### Aim of the exercise
A verbatim reproduction of the lines below, from the line containing "Task: Tick checkbox" through the line containing "Given: Click the", both ends included, is the whole required output.

(Stored items)

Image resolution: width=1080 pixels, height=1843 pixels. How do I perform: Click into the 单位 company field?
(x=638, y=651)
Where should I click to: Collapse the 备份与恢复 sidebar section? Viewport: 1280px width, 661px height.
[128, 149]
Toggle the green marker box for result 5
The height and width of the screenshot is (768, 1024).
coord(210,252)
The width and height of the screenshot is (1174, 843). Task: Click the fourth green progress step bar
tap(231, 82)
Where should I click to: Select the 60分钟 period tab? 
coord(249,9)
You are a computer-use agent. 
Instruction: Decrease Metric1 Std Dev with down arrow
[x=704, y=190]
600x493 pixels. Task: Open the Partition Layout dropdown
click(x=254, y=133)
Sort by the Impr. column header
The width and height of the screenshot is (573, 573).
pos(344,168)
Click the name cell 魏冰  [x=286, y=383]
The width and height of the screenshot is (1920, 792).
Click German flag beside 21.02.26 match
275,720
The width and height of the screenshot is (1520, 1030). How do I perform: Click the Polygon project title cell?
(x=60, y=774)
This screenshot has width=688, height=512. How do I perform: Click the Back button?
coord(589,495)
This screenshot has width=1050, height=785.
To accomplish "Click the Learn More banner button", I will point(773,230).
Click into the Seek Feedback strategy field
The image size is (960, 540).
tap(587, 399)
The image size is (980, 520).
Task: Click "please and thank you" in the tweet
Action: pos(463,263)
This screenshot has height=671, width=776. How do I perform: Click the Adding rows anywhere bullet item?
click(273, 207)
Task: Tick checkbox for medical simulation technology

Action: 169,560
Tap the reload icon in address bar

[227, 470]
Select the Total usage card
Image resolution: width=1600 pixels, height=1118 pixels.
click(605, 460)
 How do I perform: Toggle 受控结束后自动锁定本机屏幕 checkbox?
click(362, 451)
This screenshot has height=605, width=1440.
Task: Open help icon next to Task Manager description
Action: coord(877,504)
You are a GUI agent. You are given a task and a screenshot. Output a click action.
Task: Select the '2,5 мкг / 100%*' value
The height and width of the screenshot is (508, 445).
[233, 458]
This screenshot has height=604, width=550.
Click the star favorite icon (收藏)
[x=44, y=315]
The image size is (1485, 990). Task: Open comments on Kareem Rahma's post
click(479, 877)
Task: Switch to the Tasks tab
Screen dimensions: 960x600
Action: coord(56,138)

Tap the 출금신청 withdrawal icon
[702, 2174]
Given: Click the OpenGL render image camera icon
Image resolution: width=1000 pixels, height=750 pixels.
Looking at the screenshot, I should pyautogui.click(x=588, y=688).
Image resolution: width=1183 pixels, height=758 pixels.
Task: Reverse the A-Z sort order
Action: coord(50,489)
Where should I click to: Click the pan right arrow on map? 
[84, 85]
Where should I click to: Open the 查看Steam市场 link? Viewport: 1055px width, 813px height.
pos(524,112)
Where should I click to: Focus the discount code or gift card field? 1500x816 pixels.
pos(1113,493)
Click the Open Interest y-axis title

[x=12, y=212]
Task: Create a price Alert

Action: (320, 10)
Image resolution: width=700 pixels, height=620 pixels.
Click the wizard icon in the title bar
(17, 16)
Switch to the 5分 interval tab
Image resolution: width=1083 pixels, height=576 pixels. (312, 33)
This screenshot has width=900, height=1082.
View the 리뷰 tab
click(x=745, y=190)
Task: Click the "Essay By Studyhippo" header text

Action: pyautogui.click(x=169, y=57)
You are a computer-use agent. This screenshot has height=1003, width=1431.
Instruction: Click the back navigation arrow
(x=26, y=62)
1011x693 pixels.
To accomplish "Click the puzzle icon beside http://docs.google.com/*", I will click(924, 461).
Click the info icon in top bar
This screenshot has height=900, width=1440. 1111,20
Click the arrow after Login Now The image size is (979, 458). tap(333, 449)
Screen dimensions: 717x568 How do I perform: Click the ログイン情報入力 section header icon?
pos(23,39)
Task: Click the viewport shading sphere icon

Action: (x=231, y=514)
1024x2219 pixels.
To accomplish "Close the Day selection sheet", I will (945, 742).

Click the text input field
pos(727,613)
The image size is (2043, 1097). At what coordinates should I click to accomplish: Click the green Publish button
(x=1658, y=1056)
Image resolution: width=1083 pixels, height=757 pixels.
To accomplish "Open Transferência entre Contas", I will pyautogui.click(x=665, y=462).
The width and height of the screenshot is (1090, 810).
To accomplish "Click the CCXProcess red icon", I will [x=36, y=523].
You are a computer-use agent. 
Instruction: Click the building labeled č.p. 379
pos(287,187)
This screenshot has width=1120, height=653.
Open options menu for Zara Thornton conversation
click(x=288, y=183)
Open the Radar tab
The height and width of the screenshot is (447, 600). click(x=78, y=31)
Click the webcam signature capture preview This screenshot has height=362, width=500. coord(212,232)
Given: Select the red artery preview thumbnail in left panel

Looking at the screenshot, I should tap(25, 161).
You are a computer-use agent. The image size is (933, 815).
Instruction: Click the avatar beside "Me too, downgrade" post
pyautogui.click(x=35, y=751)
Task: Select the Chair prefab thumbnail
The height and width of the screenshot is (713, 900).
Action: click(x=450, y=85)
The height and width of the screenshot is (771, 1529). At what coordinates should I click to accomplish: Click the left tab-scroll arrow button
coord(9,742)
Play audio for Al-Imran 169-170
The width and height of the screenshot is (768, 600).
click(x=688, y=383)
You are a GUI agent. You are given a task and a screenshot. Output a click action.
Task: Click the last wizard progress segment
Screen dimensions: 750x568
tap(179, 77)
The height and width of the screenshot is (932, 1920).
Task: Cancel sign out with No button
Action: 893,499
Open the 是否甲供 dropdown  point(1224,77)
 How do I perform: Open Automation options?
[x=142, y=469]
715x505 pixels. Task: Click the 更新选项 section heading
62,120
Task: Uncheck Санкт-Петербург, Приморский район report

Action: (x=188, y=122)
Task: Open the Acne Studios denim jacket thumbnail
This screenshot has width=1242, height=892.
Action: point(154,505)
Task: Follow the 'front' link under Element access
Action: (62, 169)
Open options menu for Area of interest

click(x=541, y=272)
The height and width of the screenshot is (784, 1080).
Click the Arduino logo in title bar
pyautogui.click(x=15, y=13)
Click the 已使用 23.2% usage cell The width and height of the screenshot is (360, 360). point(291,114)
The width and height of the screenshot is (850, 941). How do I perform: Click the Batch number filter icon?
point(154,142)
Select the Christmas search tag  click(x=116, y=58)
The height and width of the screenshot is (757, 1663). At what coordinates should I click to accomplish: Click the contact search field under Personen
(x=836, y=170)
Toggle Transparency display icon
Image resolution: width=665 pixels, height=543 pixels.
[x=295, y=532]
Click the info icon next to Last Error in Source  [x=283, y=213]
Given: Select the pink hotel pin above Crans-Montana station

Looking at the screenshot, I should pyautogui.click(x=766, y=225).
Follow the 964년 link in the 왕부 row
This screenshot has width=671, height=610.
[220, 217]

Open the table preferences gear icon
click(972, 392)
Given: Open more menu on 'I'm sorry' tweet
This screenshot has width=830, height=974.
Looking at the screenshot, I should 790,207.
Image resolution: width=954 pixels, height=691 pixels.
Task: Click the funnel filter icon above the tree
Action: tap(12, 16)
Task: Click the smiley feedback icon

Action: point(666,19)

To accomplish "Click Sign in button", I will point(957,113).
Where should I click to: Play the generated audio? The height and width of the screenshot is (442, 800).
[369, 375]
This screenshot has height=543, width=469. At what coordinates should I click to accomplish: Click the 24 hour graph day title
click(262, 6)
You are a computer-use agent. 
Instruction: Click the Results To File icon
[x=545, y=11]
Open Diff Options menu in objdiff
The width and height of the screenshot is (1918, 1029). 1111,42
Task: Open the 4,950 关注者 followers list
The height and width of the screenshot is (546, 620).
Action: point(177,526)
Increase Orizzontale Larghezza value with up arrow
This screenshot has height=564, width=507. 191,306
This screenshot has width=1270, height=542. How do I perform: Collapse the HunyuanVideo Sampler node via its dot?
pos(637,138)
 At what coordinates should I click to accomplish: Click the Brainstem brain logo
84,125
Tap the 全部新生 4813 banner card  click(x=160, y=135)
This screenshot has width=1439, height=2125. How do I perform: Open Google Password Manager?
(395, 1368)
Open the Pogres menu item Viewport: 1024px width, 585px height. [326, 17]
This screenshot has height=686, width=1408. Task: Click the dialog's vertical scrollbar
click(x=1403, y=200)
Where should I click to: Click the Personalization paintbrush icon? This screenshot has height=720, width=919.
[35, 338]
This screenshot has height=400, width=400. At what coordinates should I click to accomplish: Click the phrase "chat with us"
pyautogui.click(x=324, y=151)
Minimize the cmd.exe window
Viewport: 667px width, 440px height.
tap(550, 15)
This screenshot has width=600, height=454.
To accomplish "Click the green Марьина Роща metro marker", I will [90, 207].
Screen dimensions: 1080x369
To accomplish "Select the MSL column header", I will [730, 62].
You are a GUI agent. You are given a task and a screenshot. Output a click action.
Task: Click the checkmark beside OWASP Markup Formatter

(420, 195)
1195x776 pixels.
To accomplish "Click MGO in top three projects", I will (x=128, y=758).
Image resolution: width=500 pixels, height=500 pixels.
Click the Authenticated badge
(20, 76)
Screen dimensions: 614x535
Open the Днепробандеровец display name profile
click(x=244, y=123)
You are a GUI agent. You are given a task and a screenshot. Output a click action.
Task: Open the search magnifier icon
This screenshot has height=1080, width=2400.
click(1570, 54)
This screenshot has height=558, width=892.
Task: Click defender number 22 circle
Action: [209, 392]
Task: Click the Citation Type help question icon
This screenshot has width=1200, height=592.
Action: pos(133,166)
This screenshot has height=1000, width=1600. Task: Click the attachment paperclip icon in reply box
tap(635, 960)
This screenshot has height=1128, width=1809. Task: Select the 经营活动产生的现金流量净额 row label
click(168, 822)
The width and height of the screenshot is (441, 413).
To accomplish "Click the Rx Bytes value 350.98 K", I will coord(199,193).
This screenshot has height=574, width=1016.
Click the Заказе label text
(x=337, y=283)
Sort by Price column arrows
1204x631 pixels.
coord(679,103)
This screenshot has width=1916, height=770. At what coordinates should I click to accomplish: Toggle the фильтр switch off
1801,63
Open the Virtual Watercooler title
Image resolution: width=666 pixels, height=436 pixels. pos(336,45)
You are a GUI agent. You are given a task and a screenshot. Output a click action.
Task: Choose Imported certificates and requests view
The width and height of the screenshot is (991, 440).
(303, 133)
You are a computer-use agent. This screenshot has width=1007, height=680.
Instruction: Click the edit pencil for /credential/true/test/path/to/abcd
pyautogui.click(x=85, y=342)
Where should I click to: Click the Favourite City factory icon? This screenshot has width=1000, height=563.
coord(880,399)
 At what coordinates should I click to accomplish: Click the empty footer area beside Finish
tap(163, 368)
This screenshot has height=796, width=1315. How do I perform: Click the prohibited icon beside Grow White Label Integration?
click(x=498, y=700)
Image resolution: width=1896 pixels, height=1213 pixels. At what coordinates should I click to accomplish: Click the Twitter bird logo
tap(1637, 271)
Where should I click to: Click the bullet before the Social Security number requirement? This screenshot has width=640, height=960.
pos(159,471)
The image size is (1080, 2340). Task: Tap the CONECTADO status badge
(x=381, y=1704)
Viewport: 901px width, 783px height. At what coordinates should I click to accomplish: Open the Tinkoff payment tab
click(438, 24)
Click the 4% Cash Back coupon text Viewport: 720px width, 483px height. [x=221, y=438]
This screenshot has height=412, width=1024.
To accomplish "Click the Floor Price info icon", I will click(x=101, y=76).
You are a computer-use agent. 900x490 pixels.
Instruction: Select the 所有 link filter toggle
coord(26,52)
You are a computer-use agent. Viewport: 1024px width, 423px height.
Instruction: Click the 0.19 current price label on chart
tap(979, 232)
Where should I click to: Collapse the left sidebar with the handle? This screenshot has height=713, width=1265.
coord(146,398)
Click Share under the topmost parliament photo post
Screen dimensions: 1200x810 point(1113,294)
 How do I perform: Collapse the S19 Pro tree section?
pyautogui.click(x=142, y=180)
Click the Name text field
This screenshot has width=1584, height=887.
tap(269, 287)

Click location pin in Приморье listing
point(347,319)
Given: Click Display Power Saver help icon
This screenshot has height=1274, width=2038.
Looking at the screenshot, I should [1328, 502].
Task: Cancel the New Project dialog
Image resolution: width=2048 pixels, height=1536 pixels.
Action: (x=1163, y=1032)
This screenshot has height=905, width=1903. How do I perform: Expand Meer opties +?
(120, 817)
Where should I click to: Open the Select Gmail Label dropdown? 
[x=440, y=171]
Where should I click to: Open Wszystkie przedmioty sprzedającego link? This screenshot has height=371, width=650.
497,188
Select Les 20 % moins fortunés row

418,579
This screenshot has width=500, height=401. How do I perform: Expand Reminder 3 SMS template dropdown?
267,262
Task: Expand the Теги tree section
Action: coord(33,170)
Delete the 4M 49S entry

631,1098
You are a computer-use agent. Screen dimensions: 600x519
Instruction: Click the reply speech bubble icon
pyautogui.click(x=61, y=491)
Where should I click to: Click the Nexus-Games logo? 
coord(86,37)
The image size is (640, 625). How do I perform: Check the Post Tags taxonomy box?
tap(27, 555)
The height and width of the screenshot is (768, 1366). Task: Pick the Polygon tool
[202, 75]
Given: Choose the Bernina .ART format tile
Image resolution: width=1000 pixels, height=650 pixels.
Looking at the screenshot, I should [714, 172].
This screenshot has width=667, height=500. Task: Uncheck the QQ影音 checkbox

### Answer to this problem
Task: Tick checkbox for medical simulation technology

Action: 169,560
Tap the reload icon in address bar

[227, 470]
Select the Total usage card
Image resolution: width=1600 pixels, height=1118 pixels.
click(605, 460)
 How do I perform: Toggle 受控结束后自动锁定本机屏幕 checkbox?
click(362, 451)
This screenshot has height=605, width=1440.
Task: Open help icon next to Task Manager description
Action: coord(877,504)
You are a GUI agent. You are given a task and a screenshot. Output a click action.
Task: Select the '2,5 мкг / 100%*' value
The height and width of the screenshot is (508, 445).
[233, 458]
This screenshot has height=604, width=550.
Click the star favorite icon (收藏)
[x=44, y=315]
The image size is (1485, 990). Task: Open comments on Kareem Rahma's post
click(479, 877)
Task: Switch to the Tasks tab
Screen dimensions: 960x600
Action: coord(56,138)

Tap the 출금신청 withdrawal icon
[702, 2174]
Given: Click the OpenGL render image camera icon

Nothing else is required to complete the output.